What followed was a slow climb out of that depression and years of struggle. I worked hard to build the self-esteem I’ve always wanted, to achieve physical and mental health, to like myself, and to become financially solvent. I wistfully considered creative projects and dating. I had many goals and desires and I achieved some, but not most.
Then last summer an event caused me to spend weeks in intense anxiety, acute sleep deprivation and constant active fear. I found out anxiety isn’t an emotion; it has physical components I had no control over. I found myself working through re-surfaced trauma and pain I had no idea I’d been carrying. It took a team of professional healers to get me sleeping regularly again and to put my mind back together. I still wake up with anxiety every morning although it’s not nearly as bad as it was. Some mornings my anxiety is quite small, but I long to be rid of it like before the summer.
One of my powerful healers reminded me last week about Joe Dispenza. She suggested I stop listening to the news and fill my head with good messages by starting with Dispenza’s YouTube videos. I felt skeptical. His stuff failed me before. He said I could change my life, but it didn’t change. Victoria reminded me that the powerful spiritual healing I’d been through over the summer left me a different person. Things will land differently now.
I still felt doubtful, so I took my time looking Dispenza up on YouTube. I listened to a couple of interviews and gradually let his words give me hope. This past weekend, I tried a shortened version of one of his meditations. I combined it with a technique I’ve been using of imagining that I’m breathing in loving, healing energy and sending it out to others (I got that idea from Victoria and the healing work we’ve been doing).
When that went well, I got out a recording I made in 2016. I had recorded myself reading Dispenza’s words because as wonderful as his work is, he does not have a good meditation voice (he’s done his own meditation recordings which is a mistake). I meditated to my own voice on Monday night, did it again Tuesday morning and again this morning.
I start by imagining I’m breathing in healing love and sending it out to others and to myself. Then I go into the Dispenza meditation (recorded by me). It guides me to imagine the future, experiencing the sensory details of specific experiences I want. It’s about 30 minutes long and leaves me feeling warm, loved and peaceful to the core. I’m activating my heart to help manage my loneliness, anxiety and dread.

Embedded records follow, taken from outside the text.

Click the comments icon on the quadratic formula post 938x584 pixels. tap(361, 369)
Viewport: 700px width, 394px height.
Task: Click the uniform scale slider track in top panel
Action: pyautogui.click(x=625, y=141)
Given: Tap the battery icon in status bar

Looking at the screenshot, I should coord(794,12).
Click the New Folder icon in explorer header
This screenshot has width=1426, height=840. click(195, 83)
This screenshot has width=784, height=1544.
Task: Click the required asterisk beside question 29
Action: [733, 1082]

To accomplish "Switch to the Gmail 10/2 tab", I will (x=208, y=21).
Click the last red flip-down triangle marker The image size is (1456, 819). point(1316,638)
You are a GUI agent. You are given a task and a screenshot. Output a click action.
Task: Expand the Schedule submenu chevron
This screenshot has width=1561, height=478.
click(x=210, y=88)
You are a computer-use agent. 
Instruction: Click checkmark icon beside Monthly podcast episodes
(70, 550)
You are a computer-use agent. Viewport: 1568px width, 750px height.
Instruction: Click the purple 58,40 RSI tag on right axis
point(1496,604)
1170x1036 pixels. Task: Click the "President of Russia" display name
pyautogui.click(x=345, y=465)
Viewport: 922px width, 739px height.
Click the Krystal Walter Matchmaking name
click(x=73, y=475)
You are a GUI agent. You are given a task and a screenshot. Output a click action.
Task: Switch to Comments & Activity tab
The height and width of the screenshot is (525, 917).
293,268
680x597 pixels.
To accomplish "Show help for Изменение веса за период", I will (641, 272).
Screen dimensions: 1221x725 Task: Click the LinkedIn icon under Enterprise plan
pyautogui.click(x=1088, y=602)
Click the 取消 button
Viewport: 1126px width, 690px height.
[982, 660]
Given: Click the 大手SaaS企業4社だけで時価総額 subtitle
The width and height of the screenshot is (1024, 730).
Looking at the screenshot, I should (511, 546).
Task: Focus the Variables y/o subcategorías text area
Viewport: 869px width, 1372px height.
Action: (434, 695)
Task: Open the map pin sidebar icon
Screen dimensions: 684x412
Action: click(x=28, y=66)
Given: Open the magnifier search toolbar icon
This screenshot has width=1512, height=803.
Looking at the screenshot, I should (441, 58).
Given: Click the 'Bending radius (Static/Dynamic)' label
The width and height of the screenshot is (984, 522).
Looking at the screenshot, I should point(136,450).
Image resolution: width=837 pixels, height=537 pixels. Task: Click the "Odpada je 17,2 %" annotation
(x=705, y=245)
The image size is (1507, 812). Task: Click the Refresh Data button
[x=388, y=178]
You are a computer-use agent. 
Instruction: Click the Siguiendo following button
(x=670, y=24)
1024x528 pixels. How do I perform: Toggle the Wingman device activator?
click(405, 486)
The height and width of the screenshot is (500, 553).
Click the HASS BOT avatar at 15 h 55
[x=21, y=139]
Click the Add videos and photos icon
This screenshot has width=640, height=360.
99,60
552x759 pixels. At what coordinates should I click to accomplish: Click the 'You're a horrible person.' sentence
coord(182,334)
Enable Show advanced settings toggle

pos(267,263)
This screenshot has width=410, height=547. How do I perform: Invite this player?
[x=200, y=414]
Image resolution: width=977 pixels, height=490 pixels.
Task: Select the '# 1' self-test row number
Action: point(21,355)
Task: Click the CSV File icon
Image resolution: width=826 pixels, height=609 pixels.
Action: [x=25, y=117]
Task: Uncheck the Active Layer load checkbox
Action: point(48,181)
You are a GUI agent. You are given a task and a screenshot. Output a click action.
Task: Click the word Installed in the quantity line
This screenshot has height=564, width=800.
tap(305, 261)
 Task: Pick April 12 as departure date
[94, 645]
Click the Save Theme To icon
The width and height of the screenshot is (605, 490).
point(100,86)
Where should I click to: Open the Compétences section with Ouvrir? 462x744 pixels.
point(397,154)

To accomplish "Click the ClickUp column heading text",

On Tuesday morning the anxiety I usually wake up with was very small.
Wednesday morning, the anxiety wasn’t there at all and I even forgot to go on my daily walk that manages my anxiety. Mid-morning I remembered the daily walk that I haven’t missed since Juldemort. I need that walk every morning because my anxiety is worst in the morning when I wake up, but that that day the anxiety wasn’t there and I even forgot to walk! I was shocked. And I enjoyed the most peaceful, normal, calm day I’d had since June.
But that night I had a terrible time falling asleep and I woke up the next morning with the anxiety snake coiling through my guts again. Ugh! But instead of quitting, I accepted that the return of the anxiety was part of the process. I’ve had good days and bad for months now. Why would that change?
I worked the meditation again on Wednesday morning, but even as I achieved a peaceful mind, I felt my churning gut. How can my head and heart feel good while my stomach and bowels feel bad? And why did it feel like the closer I got to a calm state the more the anxiety kicked up? Goddamn it.
But I’m not giving up (yet). I kept at it and today (Friday) was another good day. Not as good as Wednesday — which will be my standard for a while, I guess — but better than Thursday.
So I’m re-committing to Dispenza’s manifesting practice in the faith that it will get me where I want to be. I went charging into Joe’s meditation in 2013 certain it was the final piece of the puzzle, but apparently it wasn’t. Let’s see if I’m different enough for it to work now.